Bailed on account of both "skank" and "slut" early on. I have pretty much zero-tolerance for slut-shaming. I generally like Hautman, though, so I'm giving the benefit of the doubt that this is just a single tone-deaf book. Certainly the cover image of four girls with identical hair in four different colors looks cheesy and generic, racially "balanced" like a cover of the Babysitters Club, and that reinforces the tone-deaf vibe. So, I'm gonna pass.

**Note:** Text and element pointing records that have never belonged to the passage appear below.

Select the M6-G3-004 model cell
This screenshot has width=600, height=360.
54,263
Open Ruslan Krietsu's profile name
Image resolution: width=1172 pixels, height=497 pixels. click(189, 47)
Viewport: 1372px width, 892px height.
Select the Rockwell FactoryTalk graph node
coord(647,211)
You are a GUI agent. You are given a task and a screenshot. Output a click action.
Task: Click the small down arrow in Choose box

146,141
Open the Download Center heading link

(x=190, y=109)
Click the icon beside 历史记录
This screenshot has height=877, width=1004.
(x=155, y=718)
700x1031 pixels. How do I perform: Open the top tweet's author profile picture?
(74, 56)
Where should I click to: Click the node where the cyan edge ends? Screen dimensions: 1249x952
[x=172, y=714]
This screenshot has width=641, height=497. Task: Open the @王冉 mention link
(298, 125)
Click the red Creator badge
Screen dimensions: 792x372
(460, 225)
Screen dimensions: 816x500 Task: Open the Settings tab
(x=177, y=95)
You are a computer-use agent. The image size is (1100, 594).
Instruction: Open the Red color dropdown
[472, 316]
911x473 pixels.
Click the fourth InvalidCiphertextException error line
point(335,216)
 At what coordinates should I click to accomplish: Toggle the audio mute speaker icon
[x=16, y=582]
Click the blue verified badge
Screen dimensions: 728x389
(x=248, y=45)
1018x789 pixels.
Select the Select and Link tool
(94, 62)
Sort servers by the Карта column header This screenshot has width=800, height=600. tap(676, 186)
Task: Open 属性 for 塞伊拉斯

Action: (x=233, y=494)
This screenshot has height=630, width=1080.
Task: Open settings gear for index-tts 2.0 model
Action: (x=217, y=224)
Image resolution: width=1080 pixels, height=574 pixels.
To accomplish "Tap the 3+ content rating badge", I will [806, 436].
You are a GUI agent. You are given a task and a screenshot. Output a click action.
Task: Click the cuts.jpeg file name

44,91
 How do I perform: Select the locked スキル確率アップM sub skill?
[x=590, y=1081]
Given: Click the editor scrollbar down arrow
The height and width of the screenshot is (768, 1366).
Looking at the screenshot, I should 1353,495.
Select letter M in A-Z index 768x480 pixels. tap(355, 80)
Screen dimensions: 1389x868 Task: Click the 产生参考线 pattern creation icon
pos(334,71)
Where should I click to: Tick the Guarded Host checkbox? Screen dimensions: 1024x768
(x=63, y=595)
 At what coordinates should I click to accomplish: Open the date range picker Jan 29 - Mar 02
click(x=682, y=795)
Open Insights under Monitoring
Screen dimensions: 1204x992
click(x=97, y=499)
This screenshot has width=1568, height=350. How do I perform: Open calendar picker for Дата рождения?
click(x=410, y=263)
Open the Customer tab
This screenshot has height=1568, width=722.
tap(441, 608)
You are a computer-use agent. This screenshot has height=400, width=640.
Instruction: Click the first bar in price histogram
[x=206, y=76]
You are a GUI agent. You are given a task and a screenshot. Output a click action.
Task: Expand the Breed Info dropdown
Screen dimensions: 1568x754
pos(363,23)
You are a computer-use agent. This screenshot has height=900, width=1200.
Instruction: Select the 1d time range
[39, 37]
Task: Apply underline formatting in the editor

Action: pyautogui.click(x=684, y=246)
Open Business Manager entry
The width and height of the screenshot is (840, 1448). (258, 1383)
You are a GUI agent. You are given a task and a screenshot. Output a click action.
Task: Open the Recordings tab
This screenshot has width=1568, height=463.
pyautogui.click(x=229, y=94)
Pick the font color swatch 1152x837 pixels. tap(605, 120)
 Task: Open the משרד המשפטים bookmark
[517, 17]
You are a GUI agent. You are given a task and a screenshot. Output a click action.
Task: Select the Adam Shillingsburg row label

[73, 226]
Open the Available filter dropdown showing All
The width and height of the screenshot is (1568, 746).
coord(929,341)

Nothing else was really grabbing me, you know? I saw an ad for the film Monsters of Men, which brought me to Ness and thinking it's been too long since I read it, because when I was recommending the series to Natasha as truly excellent sci fi, I couldn't remember much except lots of twists in the spaghetti. In fact, while I remembered that the series was Chaos Walking, I managed to choose the wrong title as first in the series three times in a row. There are only three novels in the series you understand.
Set amidst a dystopian hellscape of repetition and conformity, Barnett and Klassen's story evokes a quiet terror in the unwary reader. Look into Triangle's mad, staring, eyes and see the sort of dread that comes to us all after thirty-six hours of bad coffee and no sleep.
The prose has been sucked dry of blood, or color, or warmth, or life: there is no trace of anything humane left. The prose is so terse, so spare, Cormac McCarthy is beating out his own despairing brains with the crumbling remains of Hemingway. No one else will ever approach so near to the void, where the only solace is that you have no back to turn on your best friend before he stabs you in it.
Most artists set their haunted houses amidst dark and shadowy sets, where the difficulty of seeing permits the mind to fill in the half-glimpsed with all that is worst in the imagination. Barnett and Klassen have set their nightmare against a stark, white, relentless background: this world is devoid of a single softening shadow, the universe itself is as inescapable and cruel as the ubiquitous eye of Big Brother.
In the end you are left exhausted, with nothing left except Triangle and Square, the two-dimensional shapes of pain.